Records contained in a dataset
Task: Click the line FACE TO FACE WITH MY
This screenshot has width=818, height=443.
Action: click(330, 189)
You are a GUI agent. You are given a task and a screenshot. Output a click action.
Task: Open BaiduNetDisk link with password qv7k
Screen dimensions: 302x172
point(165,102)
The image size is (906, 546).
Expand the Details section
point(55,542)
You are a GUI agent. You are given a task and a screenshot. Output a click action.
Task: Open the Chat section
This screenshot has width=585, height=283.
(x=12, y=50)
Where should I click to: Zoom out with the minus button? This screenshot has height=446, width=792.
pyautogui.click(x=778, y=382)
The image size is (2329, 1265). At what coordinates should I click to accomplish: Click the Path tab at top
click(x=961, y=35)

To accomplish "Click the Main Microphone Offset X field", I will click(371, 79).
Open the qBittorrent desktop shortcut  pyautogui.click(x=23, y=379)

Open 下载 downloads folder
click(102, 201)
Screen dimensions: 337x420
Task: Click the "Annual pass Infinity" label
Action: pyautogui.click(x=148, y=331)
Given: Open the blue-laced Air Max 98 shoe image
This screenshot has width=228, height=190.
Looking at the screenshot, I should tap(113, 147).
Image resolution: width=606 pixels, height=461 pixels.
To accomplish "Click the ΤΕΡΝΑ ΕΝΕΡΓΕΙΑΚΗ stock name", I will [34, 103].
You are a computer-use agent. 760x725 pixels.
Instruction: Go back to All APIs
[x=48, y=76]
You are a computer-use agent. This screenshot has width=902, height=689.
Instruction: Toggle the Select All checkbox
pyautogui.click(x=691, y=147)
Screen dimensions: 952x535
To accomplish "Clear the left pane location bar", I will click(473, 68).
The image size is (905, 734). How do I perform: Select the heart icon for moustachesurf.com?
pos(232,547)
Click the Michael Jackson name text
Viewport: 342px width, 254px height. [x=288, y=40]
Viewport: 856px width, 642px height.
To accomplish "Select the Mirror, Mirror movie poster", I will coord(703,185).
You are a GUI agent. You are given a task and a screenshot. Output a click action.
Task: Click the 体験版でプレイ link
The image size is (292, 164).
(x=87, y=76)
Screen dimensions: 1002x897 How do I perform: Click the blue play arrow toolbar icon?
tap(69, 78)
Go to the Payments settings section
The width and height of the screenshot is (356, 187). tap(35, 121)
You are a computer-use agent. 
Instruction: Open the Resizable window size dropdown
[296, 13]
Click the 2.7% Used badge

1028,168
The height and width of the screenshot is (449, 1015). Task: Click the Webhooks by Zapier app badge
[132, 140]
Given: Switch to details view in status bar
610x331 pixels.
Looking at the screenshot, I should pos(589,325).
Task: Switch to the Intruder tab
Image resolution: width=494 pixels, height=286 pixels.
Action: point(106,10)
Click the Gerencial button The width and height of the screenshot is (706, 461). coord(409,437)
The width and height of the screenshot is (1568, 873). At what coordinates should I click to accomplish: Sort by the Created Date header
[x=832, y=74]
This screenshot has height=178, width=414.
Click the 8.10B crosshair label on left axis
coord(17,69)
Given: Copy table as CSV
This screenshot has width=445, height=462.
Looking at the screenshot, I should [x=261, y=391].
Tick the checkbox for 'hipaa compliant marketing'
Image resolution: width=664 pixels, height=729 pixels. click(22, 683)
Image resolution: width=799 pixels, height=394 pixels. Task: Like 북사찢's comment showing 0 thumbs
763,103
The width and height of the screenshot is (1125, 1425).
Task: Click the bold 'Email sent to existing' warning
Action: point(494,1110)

Action item: The output is every entry, printed exactly as it reads.

Written answer:
Task: Click the line FACE TO FACE WITH MY
This screenshot has width=818, height=443.
Action: click(330, 189)
You are a GUI agent. You are given a task and a screenshot. Output a click action.
Task: Open BaiduNetDisk link with password qv7k
Screen dimensions: 302x172
point(165,102)
The image size is (906, 546).
Expand the Details section
point(55,542)
You are a GUI agent. You are given a task and a screenshot. Output a click action.
Task: Open the Chat section
This screenshot has width=585, height=283.
(x=12, y=50)
Where should I click to: Zoom out with the minus button? This screenshot has height=446, width=792.
pyautogui.click(x=778, y=382)
The image size is (2329, 1265). At what coordinates should I click to accomplish: Click the Path tab at top
click(x=961, y=35)

To accomplish "Click the Main Microphone Offset X field", I will click(371, 79).
Open the qBittorrent desktop shortcut  pyautogui.click(x=23, y=379)

Open 下载 downloads folder
click(102, 201)
Screen dimensions: 337x420
Task: Click the "Annual pass Infinity" label
Action: pyautogui.click(x=148, y=331)
Given: Open the blue-laced Air Max 98 shoe image
This screenshot has width=228, height=190.
Looking at the screenshot, I should tap(113, 147).
Image resolution: width=606 pixels, height=461 pixels.
To accomplish "Click the ΤΕΡΝΑ ΕΝΕΡΓΕΙΑΚΗ stock name", I will [34, 103].
You are a computer-use agent. 760x725 pixels.
Instruction: Go back to All APIs
[x=48, y=76]
You are a computer-use agent. This screenshot has width=902, height=689.
Instruction: Toggle the Select All checkbox
pyautogui.click(x=691, y=147)
Screen dimensions: 952x535
To accomplish "Clear the left pane location bar", I will click(473, 68).
The image size is (905, 734). How do I perform: Select the heart icon for moustachesurf.com?
pos(232,547)
Click the Michael Jackson name text
Viewport: 342px width, 254px height. [x=288, y=40]
Viewport: 856px width, 642px height.
To accomplish "Select the Mirror, Mirror movie poster", I will coord(703,185).
You are a GUI agent. You are given a task and a screenshot. Output a click action.
Task: Click the 体験版でプレイ link
The image size is (292, 164).
(x=87, y=76)
Screen dimensions: 1002x897 How do I perform: Click the blue play arrow toolbar icon?
tap(69, 78)
Go to the Payments settings section
The width and height of the screenshot is (356, 187). tap(35, 121)
You are a computer-use agent. 
Instruction: Open the Resizable window size dropdown
[296, 13]
Click the 2.7% Used badge

1028,168
The height and width of the screenshot is (449, 1015). Task: Click the Webhooks by Zapier app badge
[132, 140]
Given: Switch to details view in status bar
610x331 pixels.
Looking at the screenshot, I should pos(589,325).
Task: Switch to the Intruder tab
Image resolution: width=494 pixels, height=286 pixels.
Action: point(106,10)
Click the Gerencial button The width and height of the screenshot is (706, 461). coord(409,437)
The width and height of the screenshot is (1568, 873). At what coordinates should I click to accomplish: Sort by the Created Date header
[x=832, y=74]
This screenshot has height=178, width=414.
Click the 8.10B crosshair label on left axis
coord(17,69)
Given: Copy table as CSV
This screenshot has width=445, height=462.
Looking at the screenshot, I should [x=261, y=391].
Tick the checkbox for 'hipaa compliant marketing'
Image resolution: width=664 pixels, height=729 pixels. click(22, 683)
Image resolution: width=799 pixels, height=394 pixels. Task: Like 북사찢's comment showing 0 thumbs
763,103
The width and height of the screenshot is (1125, 1425).
Task: Click the bold 'Email sent to existing' warning
Action: point(494,1110)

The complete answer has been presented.